*GOAL*
Rewrite the items from the line containing "Given: Click the vertical" down to the line containing "I will pos(68,464).", both included, swapping "status legend title" for "status legend heading" and leaving everything else untouched.

*SUPPLIED RECORDS*
——————

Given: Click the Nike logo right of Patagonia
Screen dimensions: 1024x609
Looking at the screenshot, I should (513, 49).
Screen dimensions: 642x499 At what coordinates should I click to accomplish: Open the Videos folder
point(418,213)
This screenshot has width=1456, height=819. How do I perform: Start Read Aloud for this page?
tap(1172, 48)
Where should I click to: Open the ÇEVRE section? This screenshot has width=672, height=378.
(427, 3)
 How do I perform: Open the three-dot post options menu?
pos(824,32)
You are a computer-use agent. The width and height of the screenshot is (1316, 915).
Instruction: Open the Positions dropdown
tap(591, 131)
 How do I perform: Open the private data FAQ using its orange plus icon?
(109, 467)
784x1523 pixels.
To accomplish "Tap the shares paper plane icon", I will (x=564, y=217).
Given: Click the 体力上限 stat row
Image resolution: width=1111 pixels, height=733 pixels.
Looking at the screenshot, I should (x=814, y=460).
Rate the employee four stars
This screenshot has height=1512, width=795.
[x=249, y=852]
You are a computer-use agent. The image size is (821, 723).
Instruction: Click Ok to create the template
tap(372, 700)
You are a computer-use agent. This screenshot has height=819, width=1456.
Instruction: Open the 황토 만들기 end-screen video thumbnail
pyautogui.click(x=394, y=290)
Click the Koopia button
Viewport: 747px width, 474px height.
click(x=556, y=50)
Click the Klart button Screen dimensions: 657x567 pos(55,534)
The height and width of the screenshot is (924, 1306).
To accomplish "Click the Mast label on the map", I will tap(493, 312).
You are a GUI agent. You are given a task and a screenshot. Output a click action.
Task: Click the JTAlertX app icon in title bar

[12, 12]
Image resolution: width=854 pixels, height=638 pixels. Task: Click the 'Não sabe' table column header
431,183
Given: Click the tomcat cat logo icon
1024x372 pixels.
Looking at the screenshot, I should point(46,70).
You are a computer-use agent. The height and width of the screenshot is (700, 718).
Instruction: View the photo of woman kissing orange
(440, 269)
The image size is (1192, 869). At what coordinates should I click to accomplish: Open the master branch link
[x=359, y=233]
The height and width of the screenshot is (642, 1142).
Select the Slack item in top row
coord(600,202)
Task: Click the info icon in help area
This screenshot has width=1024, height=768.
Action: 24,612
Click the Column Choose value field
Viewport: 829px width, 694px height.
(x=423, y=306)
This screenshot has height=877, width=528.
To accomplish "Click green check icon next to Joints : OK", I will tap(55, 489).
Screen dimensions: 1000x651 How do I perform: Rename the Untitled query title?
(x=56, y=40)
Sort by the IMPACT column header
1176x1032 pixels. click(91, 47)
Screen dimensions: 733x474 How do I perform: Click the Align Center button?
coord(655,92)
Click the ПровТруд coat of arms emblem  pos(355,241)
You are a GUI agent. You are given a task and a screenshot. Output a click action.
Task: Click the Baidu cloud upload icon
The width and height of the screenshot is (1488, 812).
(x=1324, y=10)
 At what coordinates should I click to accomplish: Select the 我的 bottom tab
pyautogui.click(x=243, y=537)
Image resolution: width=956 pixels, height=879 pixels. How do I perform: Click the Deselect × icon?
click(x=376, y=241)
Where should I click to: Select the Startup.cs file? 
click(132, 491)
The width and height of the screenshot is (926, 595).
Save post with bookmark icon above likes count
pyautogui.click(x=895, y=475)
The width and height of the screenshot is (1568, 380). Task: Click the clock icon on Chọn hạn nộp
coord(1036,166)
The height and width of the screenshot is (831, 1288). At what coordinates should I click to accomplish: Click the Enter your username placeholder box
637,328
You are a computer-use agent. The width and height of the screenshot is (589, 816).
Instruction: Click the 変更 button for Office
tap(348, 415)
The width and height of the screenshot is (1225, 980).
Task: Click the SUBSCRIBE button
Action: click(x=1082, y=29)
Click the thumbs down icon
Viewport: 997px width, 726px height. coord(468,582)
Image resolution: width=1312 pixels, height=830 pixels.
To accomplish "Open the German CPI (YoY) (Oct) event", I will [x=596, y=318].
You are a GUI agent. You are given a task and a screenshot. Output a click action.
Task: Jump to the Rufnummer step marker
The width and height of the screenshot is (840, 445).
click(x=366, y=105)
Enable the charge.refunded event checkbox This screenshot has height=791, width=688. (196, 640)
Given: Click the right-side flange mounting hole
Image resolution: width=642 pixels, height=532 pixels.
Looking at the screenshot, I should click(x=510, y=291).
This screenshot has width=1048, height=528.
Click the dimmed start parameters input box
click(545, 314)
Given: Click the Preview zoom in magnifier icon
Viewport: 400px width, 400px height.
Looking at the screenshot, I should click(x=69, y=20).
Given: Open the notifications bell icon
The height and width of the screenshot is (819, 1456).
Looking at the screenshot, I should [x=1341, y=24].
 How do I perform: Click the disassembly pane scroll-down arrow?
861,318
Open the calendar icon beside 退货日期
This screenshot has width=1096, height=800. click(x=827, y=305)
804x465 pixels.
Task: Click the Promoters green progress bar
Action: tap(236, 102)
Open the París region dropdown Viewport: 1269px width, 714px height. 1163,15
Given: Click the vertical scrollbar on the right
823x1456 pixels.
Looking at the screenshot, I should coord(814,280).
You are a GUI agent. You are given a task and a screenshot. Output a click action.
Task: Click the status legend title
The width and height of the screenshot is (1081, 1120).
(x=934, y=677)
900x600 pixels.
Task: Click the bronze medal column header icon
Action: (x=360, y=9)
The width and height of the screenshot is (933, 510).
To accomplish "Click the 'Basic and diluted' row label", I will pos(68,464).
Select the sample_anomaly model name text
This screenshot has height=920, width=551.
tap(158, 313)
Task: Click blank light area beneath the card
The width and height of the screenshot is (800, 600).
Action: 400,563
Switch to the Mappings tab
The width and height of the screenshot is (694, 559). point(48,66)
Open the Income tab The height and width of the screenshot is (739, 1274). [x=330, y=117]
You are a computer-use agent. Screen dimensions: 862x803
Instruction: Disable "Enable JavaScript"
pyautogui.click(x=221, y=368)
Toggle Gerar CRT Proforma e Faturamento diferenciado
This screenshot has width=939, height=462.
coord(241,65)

——————

*EXPECTED ANSWER*
Given: Click the vertical scrollbar on the right
823x1456 pixels.
Looking at the screenshot, I should coord(814,280).
You are a GUI agent. You are given a task and a screenshot. Output a click action.
Task: Click the status legend heading
The width and height of the screenshot is (1081, 1120).
(x=934, y=677)
900x600 pixels.
Task: Click the bronze medal column header icon
Action: (x=360, y=9)
The width and height of the screenshot is (933, 510).
To accomplish "Click the 'Basic and diluted' row label", I will pos(68,464).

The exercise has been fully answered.